Technical information
- Power: 1 kW
- ERP: 10 kW

Links
- Website: La Comadre 104.5 Website

= XHRD-FM =

Radio station in Pachuca, Hidalgo

XHRD-FM 104.5/XERD-AM 1240 is a combo radio station in Pachuca, Hidalgo in Mexico. It is owned by Grupo ACIR and carries its La Comadre grupera format.

==History==
XERD received its first concession on October 4, 1945 as XEPK-AM, initially on 1420. The station came to air on December 1 of that year as the first radio station in Hidalgo; Governor Vicente Aguirre del Castillo was present at its inauguration.
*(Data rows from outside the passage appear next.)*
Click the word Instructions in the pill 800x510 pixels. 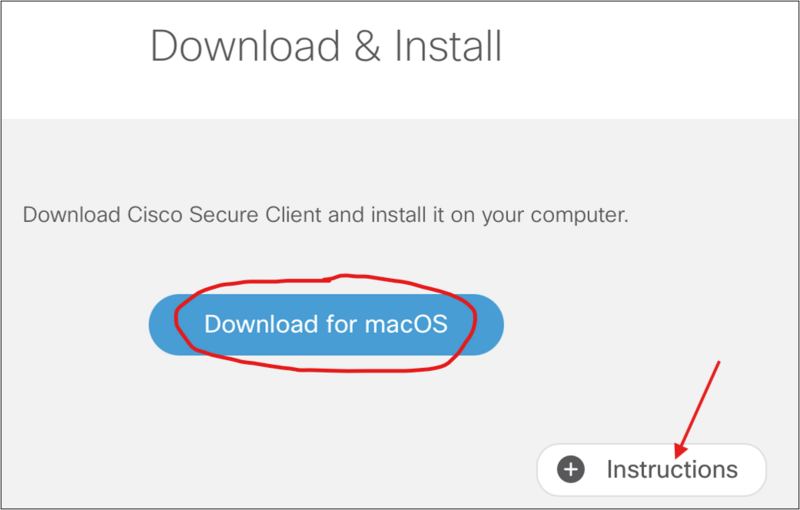click(x=672, y=469)
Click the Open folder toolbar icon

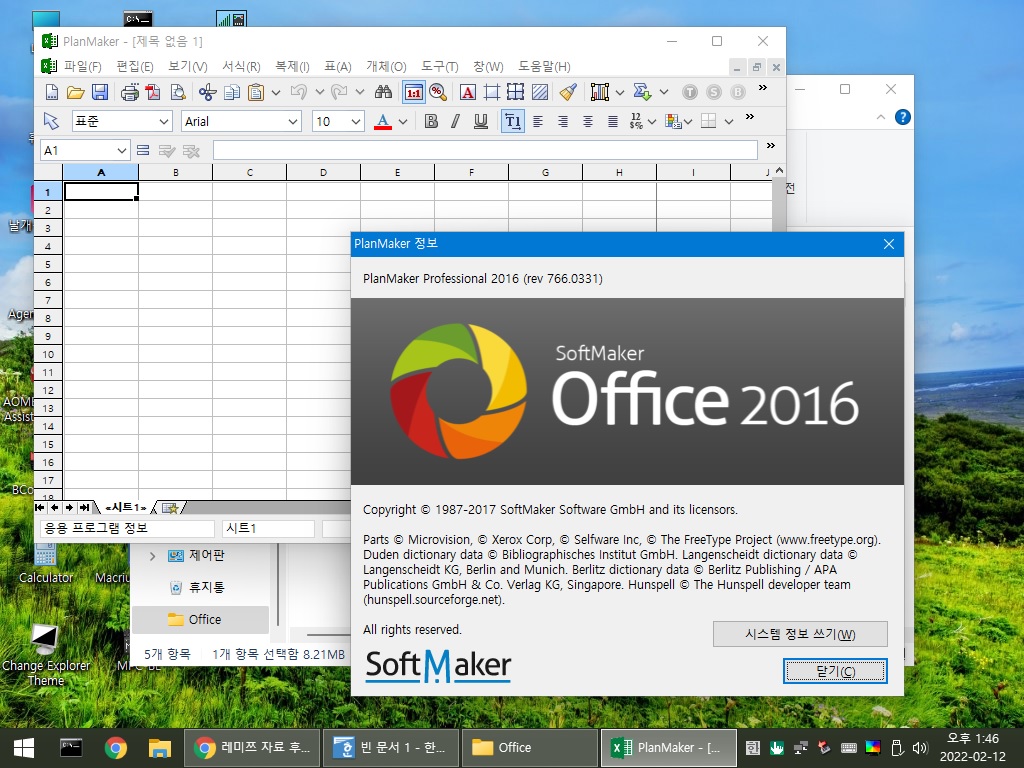(x=76, y=92)
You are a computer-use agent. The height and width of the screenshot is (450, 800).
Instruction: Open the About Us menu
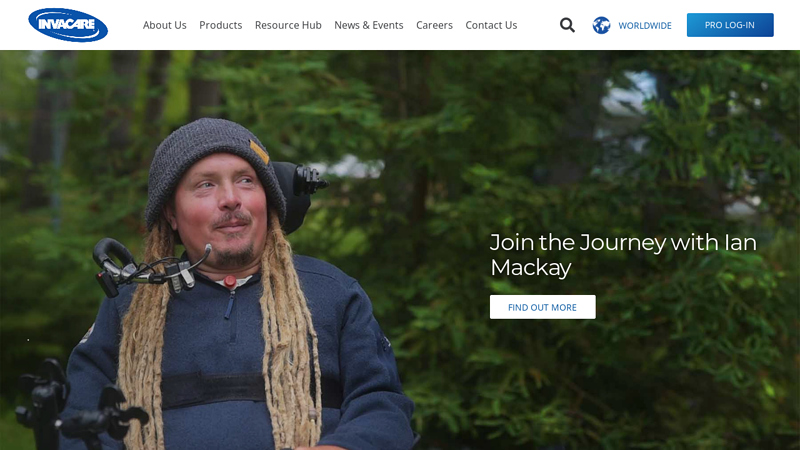pyautogui.click(x=164, y=25)
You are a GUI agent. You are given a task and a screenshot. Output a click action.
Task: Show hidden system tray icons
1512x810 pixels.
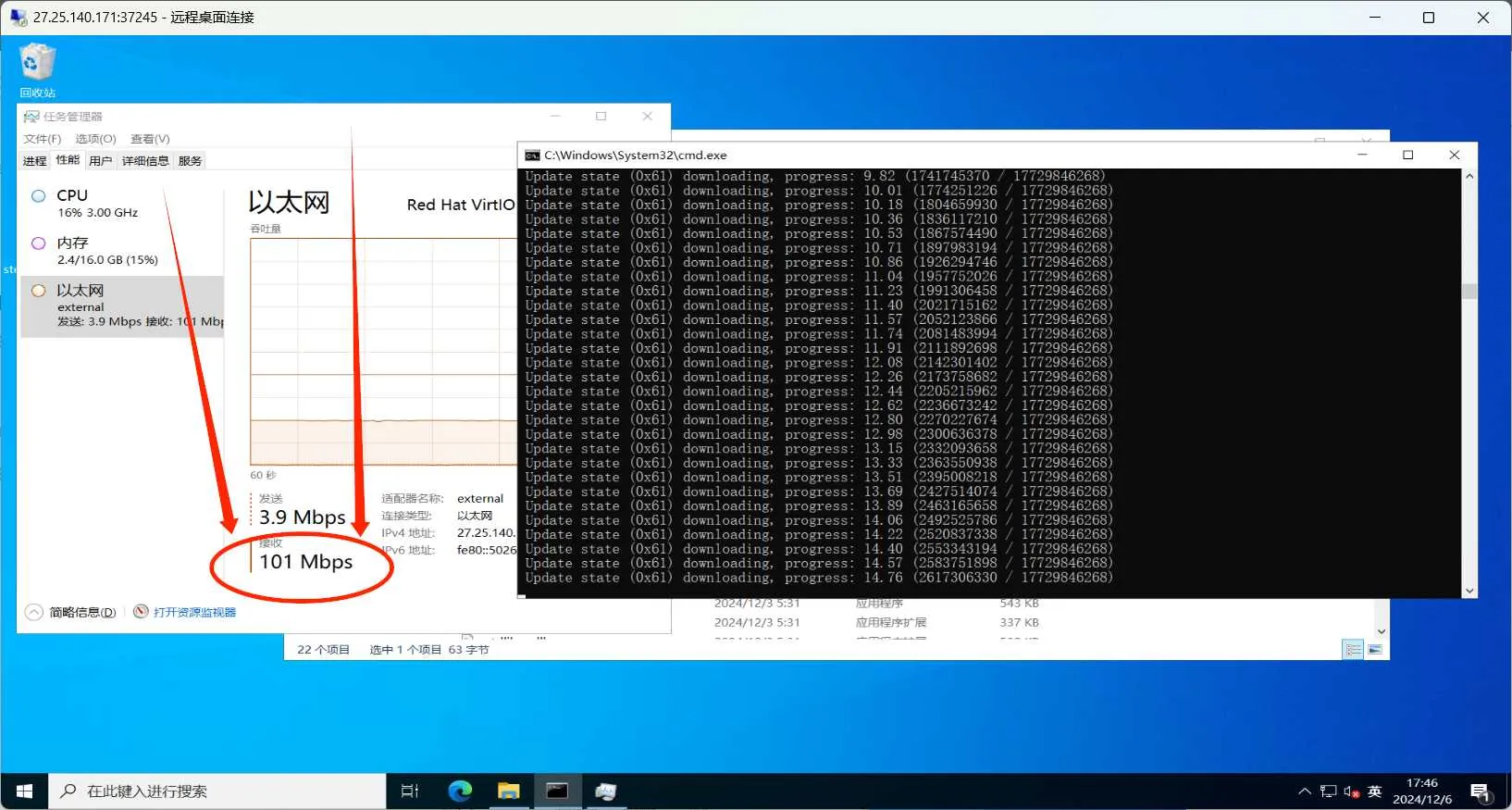(x=1305, y=791)
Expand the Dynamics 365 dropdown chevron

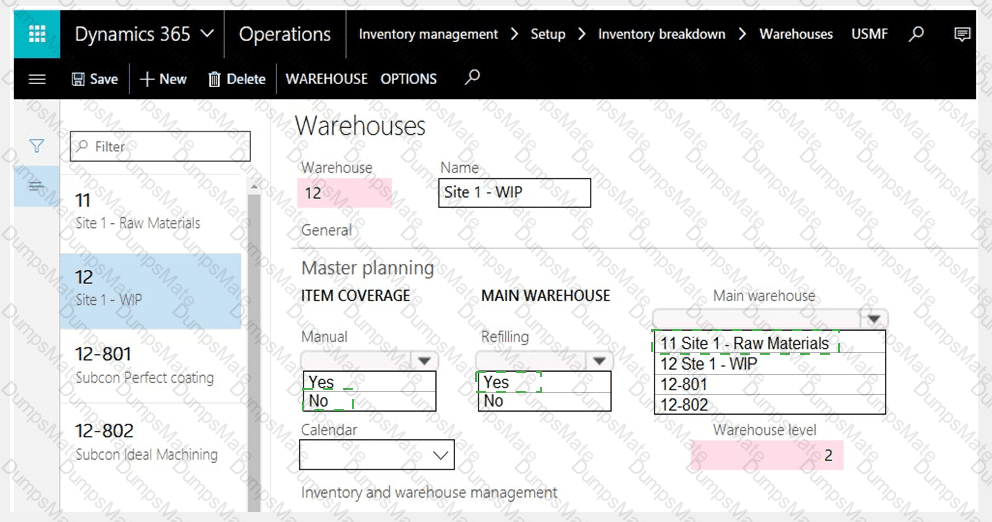(x=207, y=34)
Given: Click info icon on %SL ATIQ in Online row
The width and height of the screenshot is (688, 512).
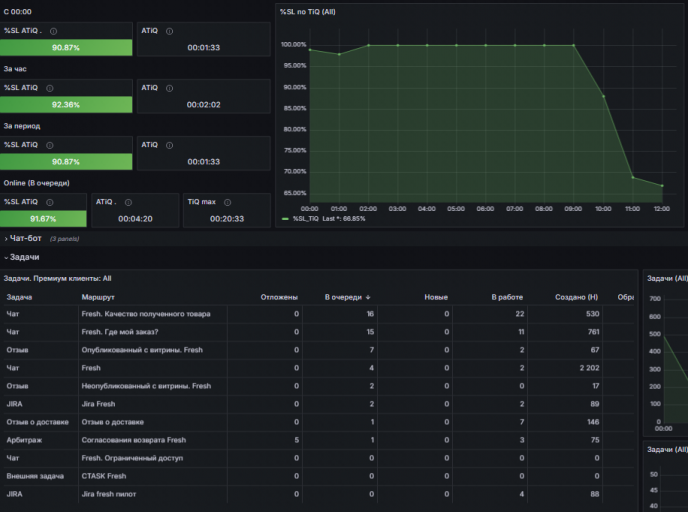Looking at the screenshot, I should [49, 202].
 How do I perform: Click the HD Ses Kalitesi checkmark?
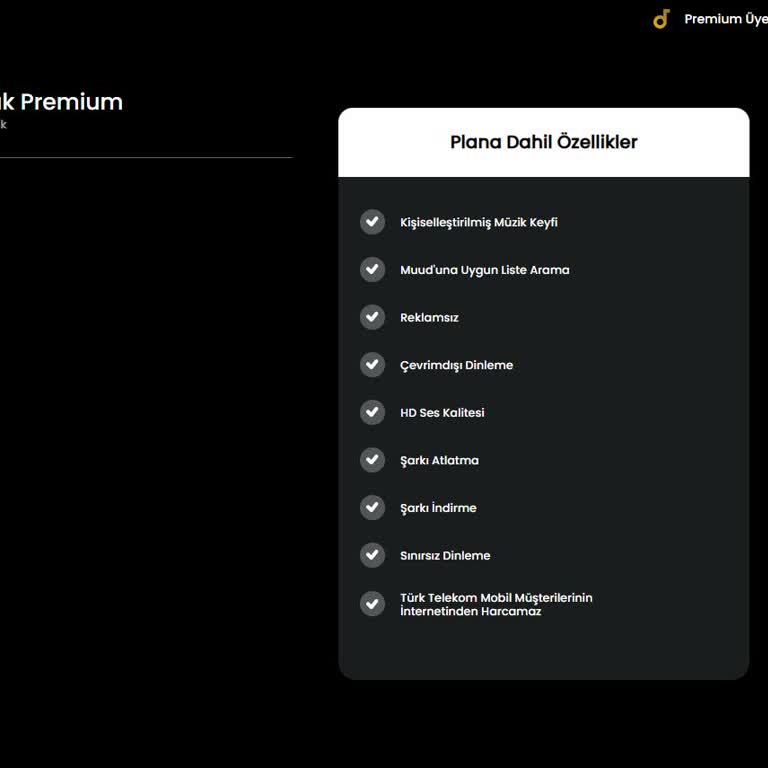[x=372, y=412]
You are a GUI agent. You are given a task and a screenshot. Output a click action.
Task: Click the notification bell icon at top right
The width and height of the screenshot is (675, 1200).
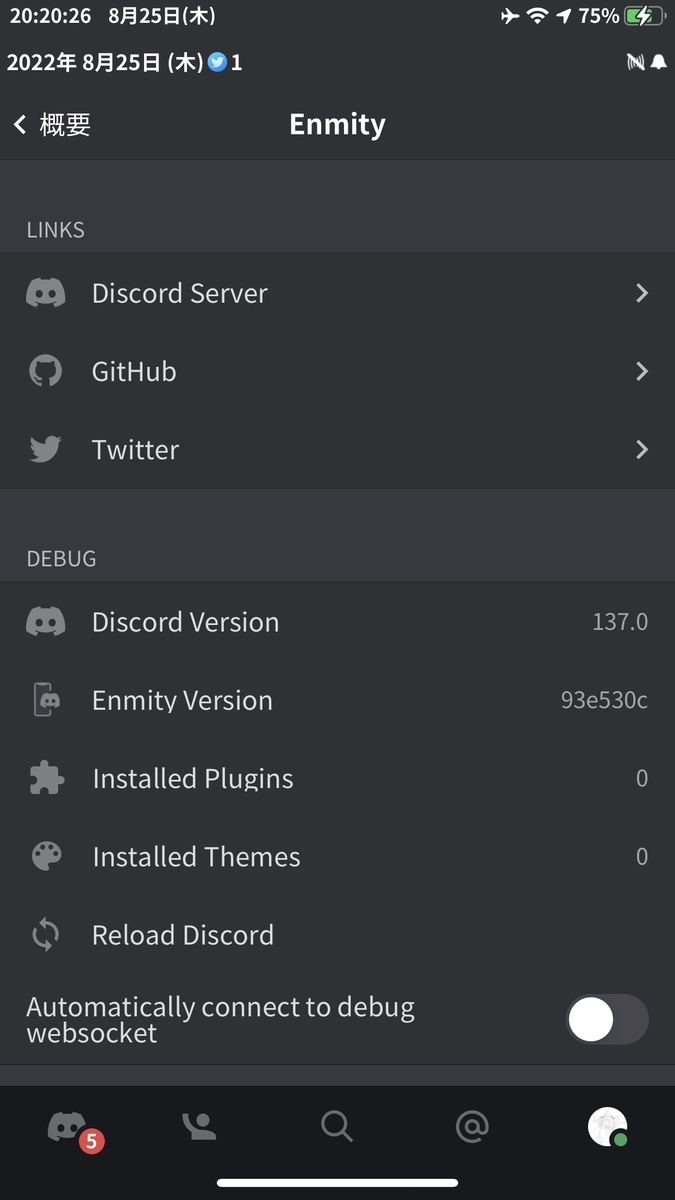(x=658, y=62)
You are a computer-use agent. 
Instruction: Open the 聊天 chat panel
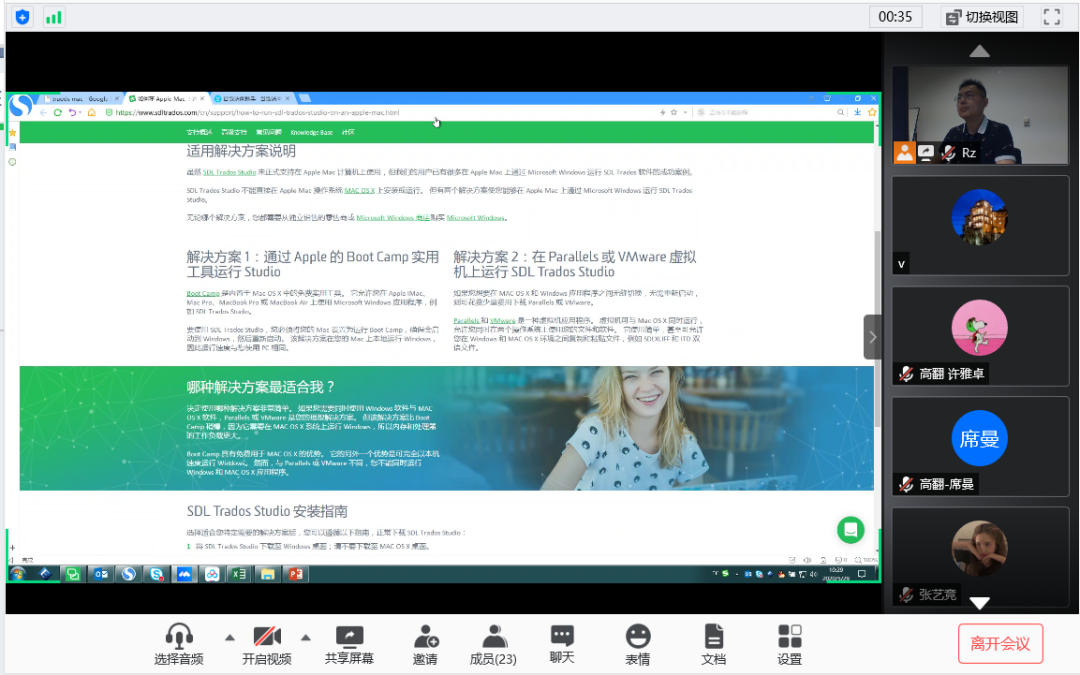click(562, 644)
It was owned by Red Central Radiofónica. Soon after, XEPK moved down the dial to 1190 and became a daytimer. In the 1980s, its callsign became XEFIE-AM and gave birth to an FM station XHFIE-FM 104.5.

In the mid-1990s, XEPK became XERD-AM 1240 and XHRD-FM 104.5 as part of a callsign swap with the original XERD at 1420, now sister station XHPK-FM 92.5.